Macri est l’héritier d’un riche empire industriel et Macron un ancien haut cadre de banque. Tous deux ont formé des gouvernements où pullulent hauts cadres et dirigeants d’entreprises. Le gouvernement argentin rassemble plusieurs ex-cadres des banques JP Morgan et HSBC, d’IBM et de Telecom Argentina, un ex-PDG de Shell Argentina, le fondateur d’un fonds de pension privé et un représentant des grands propriétaires terriens et de l’agrobusiness. Macri a signé 774 décrets en se passant du Parlement. Lui aussi a réduit l’impôt sur la fortune et supprimé celui que devaient payer à l’exportation certains capitalistes.
En revanche, les tarifs publics (eau, gaz, électricité) ont explosé, jusqu’à 1 000 % pour certains, et 20 000 fonctionnaires ont été licenciés. Les pensions de retraite viennent d’être abaissées de 20 % et l’âge du départ des femmes a été repoussé de 60 à 65 ans. Enfin, il continue de réprimer les mouvements sociaux, traitant aussi mal les peuples d’origine indienne que Macron les migrants.

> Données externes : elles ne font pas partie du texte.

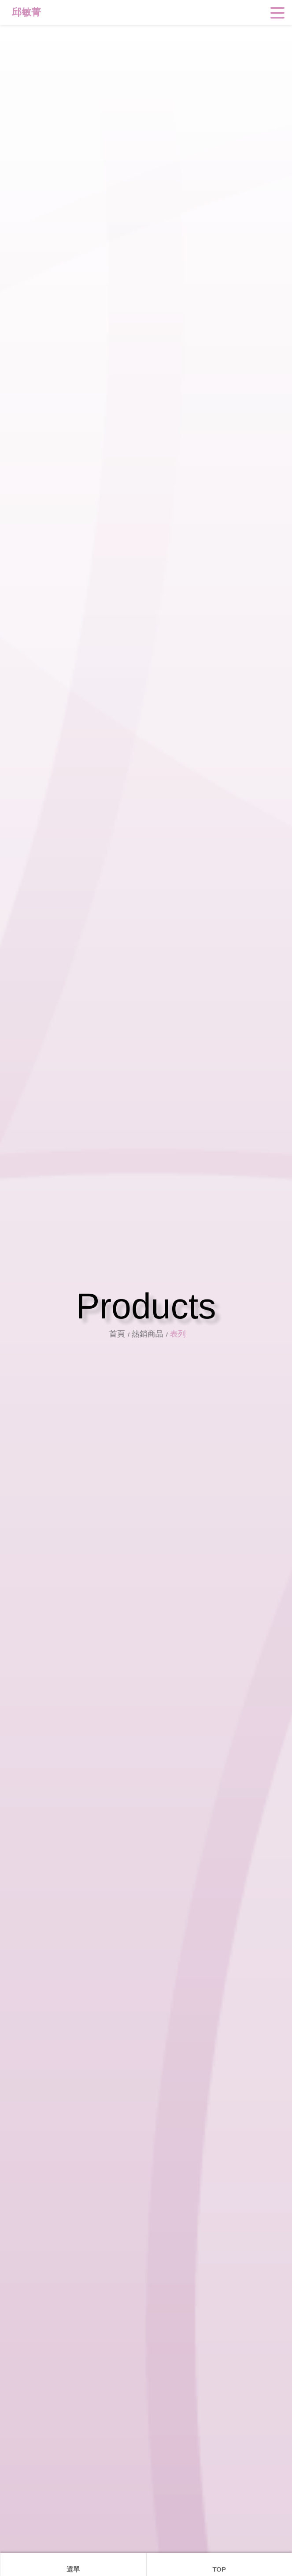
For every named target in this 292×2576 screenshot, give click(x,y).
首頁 (123, 1333)
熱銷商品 (152, 1333)
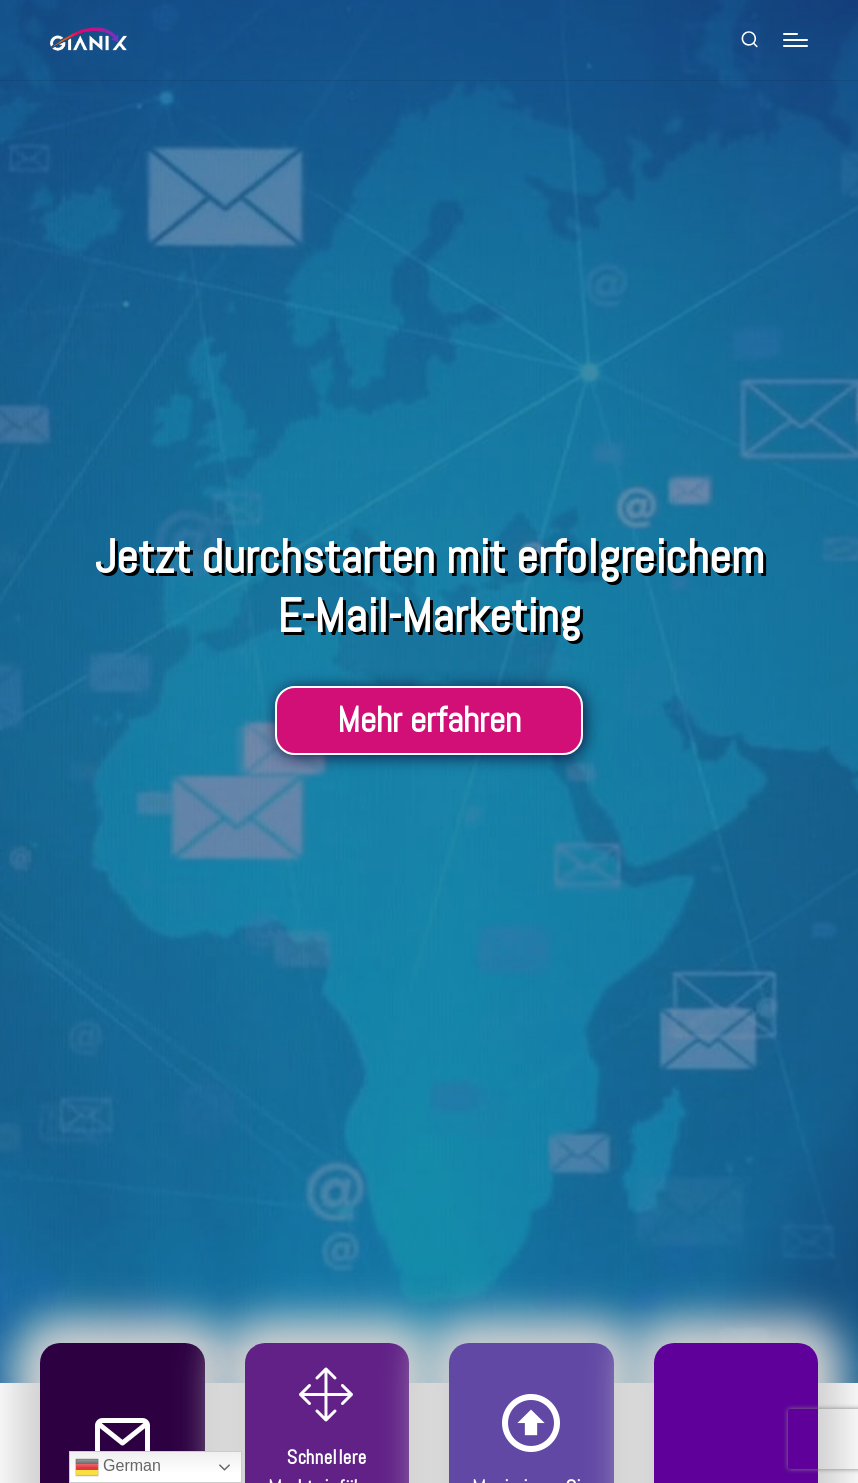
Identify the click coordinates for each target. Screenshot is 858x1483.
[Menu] (795, 40)
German (118, 1467)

Macri est venu à Paris chercher des investissements français en Argentine, comme ceux réalisés par Total en Patagonie, qui concernent le pétrole mais aussi le gaz de schiste et qui provoquent des réactions de colère des riverains. Pour séduire les investisseurs, un accord salarial a été signé l’an dernier, avec la complicité des bureaucraties syndicales, qui réduit le prix de la main-d’œuvre de 35 %.
Pour s’attirer les bonnes grâces des capitalistes français, Macri, qui a cédé aux fonds vautours dès sa prise de fonction, propose de payer les 380 millions de dollars de l’amende imposée par la Banque mondiale pour dédommager le groupe Engie (ex-Suez) qui distribuait l’eau dans Buenos Aires de 1993 à 2006.
Dans ce différend, si quelqu’un aurait dû être mis à l’amende, ce n’est pas l’État argentin mais le groupe Suez-Engie, qui avait obtenu la distribution de l’eau à condition que les tarifs soient gelés. Or Suez les avait pourtant augmentés de 88 % ! Suez était aussi censé investir 630 millions d’euros sur dix ans, mais n’en avait déboursé que 380. Enfin, le groupe devait assurer le traitement des eaux usées pour 74 % des usagers, mais ne l’avait fait que pour 7 %. Ces manquements, et d’autres, avaient conduit le prédécesseur de Macri à rompre le contrat en 2006.
Le recul de Macri devant Suez suffira-t-il à déclencher sur l’Argentine la ruée des multinationales françaises dont il rêve ? C’est moins sûr, car les grands groupes capitalistes calculent en fonction de leurs espoirs de profit et non des souhaits de leurs commis politiciens.